Funny – my grandmother was a hideous woman for most of her life. I mean a real wretch. She was a hideous mother, a hideous grandmother, cold as ice, and not even nice to be around. She developed alzheimers when I was about 17. My dad said I should go visit her, “don’t be afraid, I mean it, with the alzhiemers your grandmother has completely forgotten how to be a b*tch.” This coming from a man who does NOT curse. If he could say this about his own mother, who even when she was being wretched in her right mind, would say it when she had alzheimers…well you get my point. I was SO shocked this came out of his mouth…

ANYWAY, despite the fact her and my grandpa did not have a very loving relationship, didn’t’ even share a room nor bed since I was born at LEAST, my grandpa died within months of her.

It’s the way it goes.

I think he would have been ok with her having a “boyfriend.” She was in a home, he wasn’t. He just loved her so much despite it all. He couldn’t live without her.

I keep thinking about how happy she must have been not being difficult…wow.

I suspect it’s the same with O’Connor. She loves him, to see him happy is not an ego-crusher, but simply a relief.


#7

I worked in nursing homes for many years. One man that stands out had no recollection of the wife that came to visit him every single day. You would tell him that his wife was there, he’d say, “Nah, that’s not my wife” He couldn’t get his brain around the fact that that the silver haired woman in front of him was the red haired beauty that he married. It broke her heart that he didn’t know who she was.

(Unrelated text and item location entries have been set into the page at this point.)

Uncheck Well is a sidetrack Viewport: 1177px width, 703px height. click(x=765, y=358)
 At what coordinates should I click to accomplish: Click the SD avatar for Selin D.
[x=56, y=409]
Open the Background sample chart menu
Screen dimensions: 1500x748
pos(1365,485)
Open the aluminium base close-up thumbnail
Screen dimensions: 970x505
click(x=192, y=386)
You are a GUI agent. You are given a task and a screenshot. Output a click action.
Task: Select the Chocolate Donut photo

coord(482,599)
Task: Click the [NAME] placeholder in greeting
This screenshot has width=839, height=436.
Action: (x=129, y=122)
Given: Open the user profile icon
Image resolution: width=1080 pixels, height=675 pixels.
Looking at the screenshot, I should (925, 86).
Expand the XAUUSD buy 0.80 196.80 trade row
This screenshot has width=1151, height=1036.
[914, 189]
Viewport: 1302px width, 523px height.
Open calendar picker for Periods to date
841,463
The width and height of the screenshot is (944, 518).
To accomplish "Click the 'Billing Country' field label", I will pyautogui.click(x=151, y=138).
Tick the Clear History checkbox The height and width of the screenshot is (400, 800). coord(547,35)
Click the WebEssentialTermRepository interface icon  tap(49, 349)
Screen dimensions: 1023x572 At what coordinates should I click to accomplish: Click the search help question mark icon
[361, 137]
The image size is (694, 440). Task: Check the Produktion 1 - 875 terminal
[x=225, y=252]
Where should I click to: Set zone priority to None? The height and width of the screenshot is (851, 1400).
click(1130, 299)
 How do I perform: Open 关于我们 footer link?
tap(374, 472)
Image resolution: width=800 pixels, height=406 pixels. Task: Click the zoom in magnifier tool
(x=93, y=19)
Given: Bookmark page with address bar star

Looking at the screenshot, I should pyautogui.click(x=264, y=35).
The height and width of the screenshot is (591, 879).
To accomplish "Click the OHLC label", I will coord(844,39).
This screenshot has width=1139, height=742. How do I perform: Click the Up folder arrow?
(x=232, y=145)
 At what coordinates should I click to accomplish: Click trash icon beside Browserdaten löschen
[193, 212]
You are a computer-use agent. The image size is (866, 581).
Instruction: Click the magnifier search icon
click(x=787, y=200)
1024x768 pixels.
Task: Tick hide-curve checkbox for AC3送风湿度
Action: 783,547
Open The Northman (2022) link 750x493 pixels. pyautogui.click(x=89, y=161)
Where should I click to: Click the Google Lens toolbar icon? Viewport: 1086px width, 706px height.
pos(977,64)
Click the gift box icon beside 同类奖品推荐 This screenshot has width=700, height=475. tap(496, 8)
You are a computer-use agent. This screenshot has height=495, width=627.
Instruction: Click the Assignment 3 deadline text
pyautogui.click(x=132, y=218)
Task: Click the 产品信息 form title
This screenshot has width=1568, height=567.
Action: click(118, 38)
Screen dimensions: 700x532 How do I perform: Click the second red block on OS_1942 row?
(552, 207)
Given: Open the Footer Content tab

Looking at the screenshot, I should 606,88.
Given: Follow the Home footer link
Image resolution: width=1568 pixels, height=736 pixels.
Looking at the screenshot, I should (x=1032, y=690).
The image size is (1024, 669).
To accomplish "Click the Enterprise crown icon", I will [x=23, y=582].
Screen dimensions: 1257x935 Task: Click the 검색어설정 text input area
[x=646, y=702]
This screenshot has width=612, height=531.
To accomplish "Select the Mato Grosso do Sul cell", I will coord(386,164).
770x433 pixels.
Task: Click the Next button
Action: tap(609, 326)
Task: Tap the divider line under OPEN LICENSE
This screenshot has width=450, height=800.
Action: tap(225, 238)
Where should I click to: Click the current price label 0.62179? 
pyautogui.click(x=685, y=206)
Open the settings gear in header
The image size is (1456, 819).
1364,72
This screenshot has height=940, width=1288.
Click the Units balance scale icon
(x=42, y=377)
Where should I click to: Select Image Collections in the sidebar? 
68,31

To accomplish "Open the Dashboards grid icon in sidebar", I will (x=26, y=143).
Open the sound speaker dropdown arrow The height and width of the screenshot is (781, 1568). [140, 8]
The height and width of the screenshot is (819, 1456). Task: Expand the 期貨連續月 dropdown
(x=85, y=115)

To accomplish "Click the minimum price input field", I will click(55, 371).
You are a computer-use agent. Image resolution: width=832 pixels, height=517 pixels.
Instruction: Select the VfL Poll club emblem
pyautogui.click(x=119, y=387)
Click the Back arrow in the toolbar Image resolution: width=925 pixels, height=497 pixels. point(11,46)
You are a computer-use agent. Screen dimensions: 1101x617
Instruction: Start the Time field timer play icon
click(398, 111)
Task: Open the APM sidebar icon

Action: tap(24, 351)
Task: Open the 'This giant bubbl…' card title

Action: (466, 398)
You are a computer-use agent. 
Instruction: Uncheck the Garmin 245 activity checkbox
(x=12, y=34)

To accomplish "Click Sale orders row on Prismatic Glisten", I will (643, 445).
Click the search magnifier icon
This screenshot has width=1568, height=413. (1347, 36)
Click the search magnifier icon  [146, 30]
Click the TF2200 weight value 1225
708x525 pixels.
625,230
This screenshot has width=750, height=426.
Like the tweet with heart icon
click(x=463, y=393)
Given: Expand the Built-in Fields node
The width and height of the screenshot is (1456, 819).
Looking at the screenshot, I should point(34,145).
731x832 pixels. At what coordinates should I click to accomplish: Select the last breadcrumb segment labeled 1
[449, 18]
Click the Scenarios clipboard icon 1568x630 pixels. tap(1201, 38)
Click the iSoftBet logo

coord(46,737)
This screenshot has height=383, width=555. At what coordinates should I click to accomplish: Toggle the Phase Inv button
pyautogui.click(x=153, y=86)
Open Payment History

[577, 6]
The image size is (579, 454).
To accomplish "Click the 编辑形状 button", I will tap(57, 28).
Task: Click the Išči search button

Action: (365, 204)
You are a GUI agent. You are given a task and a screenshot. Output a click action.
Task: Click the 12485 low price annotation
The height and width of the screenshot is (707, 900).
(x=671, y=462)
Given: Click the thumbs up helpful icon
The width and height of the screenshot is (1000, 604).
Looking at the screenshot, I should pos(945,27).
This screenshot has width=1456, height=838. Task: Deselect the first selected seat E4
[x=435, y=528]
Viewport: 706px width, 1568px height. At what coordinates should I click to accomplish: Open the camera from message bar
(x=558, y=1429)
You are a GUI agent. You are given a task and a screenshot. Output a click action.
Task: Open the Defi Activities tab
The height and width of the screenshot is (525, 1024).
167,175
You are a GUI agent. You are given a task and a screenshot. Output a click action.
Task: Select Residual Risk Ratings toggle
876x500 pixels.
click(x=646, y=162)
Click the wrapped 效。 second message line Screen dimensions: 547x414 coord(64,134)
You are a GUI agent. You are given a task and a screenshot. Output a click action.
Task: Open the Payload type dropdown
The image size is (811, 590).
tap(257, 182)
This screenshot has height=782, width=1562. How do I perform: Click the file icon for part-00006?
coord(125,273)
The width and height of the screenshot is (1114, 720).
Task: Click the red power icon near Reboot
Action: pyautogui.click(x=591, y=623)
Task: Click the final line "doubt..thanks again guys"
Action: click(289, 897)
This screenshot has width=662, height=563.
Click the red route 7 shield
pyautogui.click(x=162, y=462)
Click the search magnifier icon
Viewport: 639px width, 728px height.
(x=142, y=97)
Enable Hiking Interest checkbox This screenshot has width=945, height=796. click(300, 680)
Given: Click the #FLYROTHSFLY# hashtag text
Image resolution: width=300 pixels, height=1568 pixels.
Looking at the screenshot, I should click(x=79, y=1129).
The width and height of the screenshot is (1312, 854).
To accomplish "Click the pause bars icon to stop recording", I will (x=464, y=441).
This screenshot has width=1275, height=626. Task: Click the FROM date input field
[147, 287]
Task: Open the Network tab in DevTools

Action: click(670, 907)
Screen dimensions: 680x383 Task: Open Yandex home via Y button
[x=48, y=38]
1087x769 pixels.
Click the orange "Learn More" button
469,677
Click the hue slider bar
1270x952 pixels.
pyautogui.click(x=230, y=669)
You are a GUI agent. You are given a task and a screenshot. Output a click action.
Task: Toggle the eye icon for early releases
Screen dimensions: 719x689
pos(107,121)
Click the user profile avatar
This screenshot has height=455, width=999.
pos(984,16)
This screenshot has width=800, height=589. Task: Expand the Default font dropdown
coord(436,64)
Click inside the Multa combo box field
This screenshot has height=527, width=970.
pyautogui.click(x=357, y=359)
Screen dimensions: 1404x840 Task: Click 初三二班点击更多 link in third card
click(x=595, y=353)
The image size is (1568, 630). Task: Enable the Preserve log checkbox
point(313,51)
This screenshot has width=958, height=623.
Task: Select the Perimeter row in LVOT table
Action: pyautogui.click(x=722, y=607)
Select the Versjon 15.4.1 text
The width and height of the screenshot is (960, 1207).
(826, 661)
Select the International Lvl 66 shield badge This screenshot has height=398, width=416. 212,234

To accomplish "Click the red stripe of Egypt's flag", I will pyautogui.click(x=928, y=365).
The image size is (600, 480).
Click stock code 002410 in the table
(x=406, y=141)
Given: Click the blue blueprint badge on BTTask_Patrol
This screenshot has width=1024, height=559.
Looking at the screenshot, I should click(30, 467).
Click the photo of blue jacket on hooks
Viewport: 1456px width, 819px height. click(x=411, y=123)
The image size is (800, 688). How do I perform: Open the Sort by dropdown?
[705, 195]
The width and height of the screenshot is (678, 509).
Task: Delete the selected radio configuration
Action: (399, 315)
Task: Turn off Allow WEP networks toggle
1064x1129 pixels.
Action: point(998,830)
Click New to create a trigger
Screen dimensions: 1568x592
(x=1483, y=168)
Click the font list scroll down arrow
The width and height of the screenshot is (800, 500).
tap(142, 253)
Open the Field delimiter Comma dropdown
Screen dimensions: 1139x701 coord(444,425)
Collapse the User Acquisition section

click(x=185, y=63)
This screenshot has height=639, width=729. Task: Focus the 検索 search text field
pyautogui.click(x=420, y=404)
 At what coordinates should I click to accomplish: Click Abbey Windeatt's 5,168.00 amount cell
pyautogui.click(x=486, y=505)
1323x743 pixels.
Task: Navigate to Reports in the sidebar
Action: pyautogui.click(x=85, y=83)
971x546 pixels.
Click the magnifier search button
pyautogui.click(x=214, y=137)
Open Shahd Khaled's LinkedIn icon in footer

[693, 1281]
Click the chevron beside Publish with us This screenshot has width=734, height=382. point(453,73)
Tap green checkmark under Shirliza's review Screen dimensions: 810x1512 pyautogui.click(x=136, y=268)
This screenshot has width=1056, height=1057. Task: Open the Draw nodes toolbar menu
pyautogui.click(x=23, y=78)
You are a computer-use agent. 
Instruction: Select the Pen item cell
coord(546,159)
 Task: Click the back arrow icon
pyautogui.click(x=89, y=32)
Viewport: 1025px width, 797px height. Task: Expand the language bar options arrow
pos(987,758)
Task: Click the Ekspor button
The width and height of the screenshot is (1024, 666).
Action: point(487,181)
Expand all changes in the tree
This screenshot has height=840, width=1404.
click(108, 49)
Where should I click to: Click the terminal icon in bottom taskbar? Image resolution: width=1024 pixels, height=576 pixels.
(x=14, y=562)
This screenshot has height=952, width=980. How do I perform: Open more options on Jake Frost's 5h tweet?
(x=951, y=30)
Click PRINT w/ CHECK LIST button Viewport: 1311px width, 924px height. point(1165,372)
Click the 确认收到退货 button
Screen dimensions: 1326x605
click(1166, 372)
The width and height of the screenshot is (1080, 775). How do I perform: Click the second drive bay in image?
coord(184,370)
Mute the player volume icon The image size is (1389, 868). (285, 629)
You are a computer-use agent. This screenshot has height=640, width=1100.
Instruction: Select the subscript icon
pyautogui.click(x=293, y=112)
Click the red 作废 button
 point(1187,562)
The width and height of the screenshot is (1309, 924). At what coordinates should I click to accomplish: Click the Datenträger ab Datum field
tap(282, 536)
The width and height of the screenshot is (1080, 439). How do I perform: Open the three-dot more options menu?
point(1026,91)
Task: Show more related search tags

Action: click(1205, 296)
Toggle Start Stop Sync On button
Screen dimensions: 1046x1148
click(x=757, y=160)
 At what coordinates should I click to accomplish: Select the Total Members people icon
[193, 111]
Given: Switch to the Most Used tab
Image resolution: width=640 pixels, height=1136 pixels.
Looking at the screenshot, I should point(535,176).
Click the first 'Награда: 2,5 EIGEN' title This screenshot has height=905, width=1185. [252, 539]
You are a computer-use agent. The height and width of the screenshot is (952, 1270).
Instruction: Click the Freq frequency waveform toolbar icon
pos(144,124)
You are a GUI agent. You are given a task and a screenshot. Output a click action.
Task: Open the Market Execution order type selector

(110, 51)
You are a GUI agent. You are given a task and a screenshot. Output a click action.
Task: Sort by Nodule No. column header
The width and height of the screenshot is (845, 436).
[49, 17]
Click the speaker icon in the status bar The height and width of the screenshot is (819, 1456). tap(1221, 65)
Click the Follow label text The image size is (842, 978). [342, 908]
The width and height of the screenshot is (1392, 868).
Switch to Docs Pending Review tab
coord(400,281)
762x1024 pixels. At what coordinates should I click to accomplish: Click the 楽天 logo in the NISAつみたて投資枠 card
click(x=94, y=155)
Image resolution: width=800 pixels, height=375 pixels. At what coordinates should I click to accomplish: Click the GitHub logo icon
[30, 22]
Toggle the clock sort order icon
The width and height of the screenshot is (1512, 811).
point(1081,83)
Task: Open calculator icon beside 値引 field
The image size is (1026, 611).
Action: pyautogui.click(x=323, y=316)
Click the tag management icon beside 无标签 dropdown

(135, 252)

The news report said that he hated being there so much that he talked about wanting to die. That is a heavy dose of guilt for the person who places a loved one in a facility. Now he is content.

I wouldn’t be surprised if in these situations, the new friend reminds the person of their spouse in some way…something evokes a memory or feels familiar, when the real person may no longer do that.

God bless Mrs O’Conner. What selflessness, what hearbreak, what loss. But she lost her husband when alzheimers took over his brain. Now they are just trying to keep him content in his last days. I will keep them in my prayers.